I still have the issue with the emonPiLCD service. I tried to update it, and part way through got this error:
Collecting adafruit-circuitpython-ssd1306
Using cached https://www.piwheels.org/simple/adafruit-circuitpython-ssd1306/adafruit_circuitpython_ssd1306-2.12.19-py3-none-any.whl (7.6 kB)
Collecting Pillow
Downloading pillow-11.2.1.tar.gz (47.0 MB)
ERROR: Could not install packages due to an OSError: [Errno 28] No space left on device
━━━━━━━━━━━━━ 15.7/47.0 MB 14.5 MB/s eta 0:00:03
Will see if I can find anything out about that, and then try restoring my backup.
From what I can see, I’m on all the original radio versions, so next step will be that upgrade…
I have absolutely no idea what’s happening there, or why. Could it be the ‘wrong’ (incompatible) version of Python? I take it this is with the ‘scripts’ build?
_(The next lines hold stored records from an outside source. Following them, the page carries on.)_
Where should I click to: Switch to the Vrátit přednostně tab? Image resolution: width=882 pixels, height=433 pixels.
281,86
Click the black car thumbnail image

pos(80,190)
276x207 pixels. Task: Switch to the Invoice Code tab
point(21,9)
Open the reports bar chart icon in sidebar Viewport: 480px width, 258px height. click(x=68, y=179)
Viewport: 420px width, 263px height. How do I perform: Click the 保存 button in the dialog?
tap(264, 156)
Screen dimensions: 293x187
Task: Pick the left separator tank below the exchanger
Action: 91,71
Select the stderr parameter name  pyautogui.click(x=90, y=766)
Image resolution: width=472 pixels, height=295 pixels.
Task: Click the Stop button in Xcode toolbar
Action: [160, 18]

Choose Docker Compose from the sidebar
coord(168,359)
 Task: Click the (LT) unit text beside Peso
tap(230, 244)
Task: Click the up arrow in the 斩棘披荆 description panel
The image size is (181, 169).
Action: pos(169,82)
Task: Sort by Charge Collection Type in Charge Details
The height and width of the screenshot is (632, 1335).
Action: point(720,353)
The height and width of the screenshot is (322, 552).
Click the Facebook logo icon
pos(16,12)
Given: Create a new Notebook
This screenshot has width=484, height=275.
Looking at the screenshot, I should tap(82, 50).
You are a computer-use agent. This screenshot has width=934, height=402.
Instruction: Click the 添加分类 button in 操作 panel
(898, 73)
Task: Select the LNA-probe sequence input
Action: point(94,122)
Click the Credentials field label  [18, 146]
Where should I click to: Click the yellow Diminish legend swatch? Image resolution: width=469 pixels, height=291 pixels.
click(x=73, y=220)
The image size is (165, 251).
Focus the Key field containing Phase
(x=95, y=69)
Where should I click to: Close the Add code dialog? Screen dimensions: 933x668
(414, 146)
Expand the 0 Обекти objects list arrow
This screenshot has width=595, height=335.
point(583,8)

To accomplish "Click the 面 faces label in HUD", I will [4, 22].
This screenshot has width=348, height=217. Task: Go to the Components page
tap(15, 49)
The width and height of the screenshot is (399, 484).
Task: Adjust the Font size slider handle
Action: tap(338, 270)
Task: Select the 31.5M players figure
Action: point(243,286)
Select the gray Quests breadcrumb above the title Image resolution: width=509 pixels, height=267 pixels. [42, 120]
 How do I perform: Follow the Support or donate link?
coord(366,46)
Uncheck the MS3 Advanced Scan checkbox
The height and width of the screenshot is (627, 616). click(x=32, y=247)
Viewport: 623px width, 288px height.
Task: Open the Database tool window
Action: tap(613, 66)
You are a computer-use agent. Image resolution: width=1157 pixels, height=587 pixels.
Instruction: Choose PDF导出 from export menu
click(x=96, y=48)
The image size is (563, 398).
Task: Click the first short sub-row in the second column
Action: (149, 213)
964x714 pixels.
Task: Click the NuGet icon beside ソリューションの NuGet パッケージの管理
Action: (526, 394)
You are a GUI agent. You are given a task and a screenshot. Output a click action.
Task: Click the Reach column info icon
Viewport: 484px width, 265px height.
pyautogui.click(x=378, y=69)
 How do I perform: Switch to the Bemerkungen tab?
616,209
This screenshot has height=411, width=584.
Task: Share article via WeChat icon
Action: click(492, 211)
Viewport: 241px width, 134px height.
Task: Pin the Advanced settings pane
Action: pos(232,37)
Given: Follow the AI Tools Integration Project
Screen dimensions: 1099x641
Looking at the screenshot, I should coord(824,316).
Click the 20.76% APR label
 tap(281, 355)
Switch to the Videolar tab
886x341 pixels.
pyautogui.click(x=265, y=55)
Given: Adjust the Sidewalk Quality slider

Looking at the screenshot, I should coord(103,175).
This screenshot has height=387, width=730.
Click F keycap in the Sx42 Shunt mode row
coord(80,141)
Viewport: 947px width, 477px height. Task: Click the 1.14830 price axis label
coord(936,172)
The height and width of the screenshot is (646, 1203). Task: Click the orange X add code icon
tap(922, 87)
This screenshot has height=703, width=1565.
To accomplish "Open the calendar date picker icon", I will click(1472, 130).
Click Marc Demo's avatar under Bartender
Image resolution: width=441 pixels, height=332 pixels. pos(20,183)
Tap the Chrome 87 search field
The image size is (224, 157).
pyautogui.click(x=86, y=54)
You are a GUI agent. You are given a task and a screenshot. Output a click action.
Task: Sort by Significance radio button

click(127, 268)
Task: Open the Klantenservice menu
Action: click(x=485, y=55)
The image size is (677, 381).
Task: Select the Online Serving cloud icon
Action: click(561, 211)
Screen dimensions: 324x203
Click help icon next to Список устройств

Have you, or should you, expand any of the partitions on the SD card?
I have the Feb 24 version SD download running on a very old (pre-WiFi) RPi fitted with a WiFi dongle, with no problems. The version you built should be the same. Note: you need to rename the zero length file, with today’s date as its name, to emonSD-01Feb24 or you’ll have trouble if/when you come to update it. (See Newest emonSD release? - #6 by Robert.Wall)
The clue to “Could not install…” is [Errno 28] No space left on device so the partition it wants to install it on is full (or when it tries to unzip, it’s full).
I suspect you’re wasting your time with restoring until you get a running ‘off the shelf’ version.
pip is trying to unzip into /var/tmp or /tmp, I forget which. On the emonPi both of these are tmpfs (RAM-based) filesystems to save wear on the SD card. You can temporarily (until next reboot) increase the size of the filesystem with something like mount -o remount,size=300M /tmp (or /var/tmp, as I say I can’t remember). Or there is a variable to tell pip which TMP space to use, so you could google for that. Good luck!